AGU Scientist Asks, ‘Is Earth F**ked?’ Surprising Answer: Resistance is NOT Futile!

Yes, geophysicist Brad Werner actually titled his talk at the huge American Geophysical Union (AGU) meeting last week, “Is Earth F**ked?” The talk’s abstract (searchable here) appeared to offer a pessimistic answer:

In sum, the dynamics of the global coupled human-environmental system within the dominant culture precludes management for stable, sustainable pathways and promotes instability.

We have met the enemy and they are us! But Werner, who works at the Complex Systems Laboratory at UC San Diego, offers hope in the subtitle, “Dynamical Futility of Global Environmental Management and Possibilities for Sustainability via Direct Action Activism.”

Slate‘s Jonathan Mingle attended the talk and reports on the source of Werner’s pessimism and optimism in his piece, “Scientists Ask Blunt Question on Everyone’s Mind: Why Earth and atmospheric scientists are swearing up a storm and getting arrested.”

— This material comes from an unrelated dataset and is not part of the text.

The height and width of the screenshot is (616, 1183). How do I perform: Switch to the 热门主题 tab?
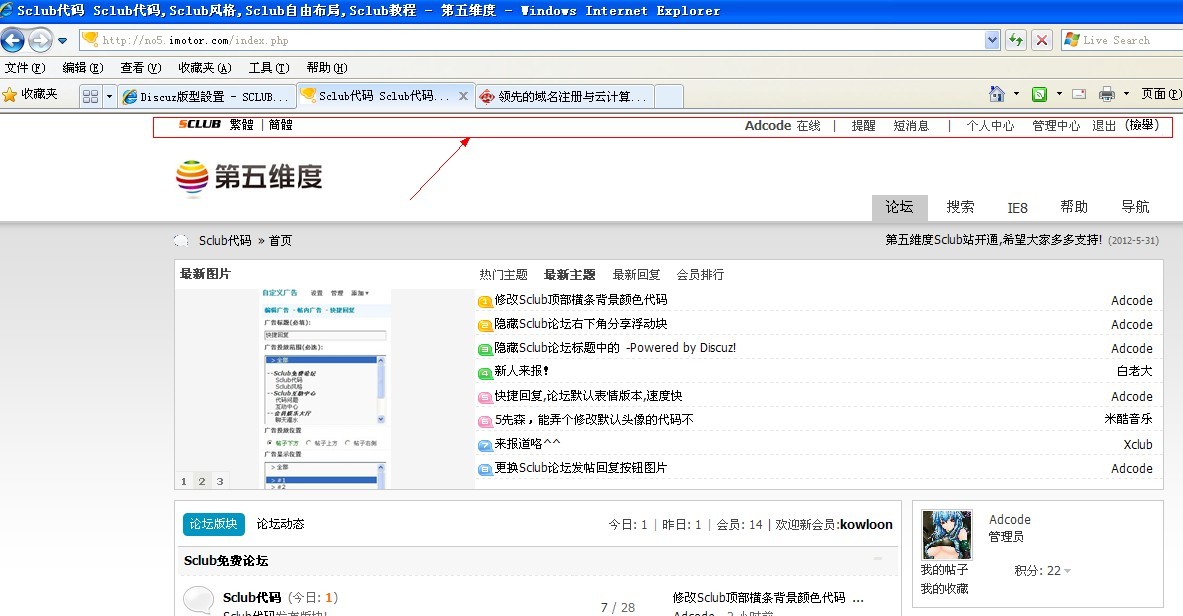[x=503, y=275]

The bulk of Werner’s talk, as it turned out, was not profane or prophetic but was a fairly technical discussion of a “preliminary agent-based numerical model” of “coupled human-environmental systems.” He described a computer model he is building of the complex two-way interaction between people and the environment, including how we respond to signals such as environmental degradation, using the same techniques he employs to simulate the dynamics of natural systems such as permafrost, glaciers, and coastal landscapes. These tools, he argued, can lead to better decision-making. Echoing Anderson and Bows, he claimed it as a legitimate part of a physical scientist’s domain. “It’s really a geophysics problem,” he said. “It’s not something that we can just leave to the social scientists or the humanities.”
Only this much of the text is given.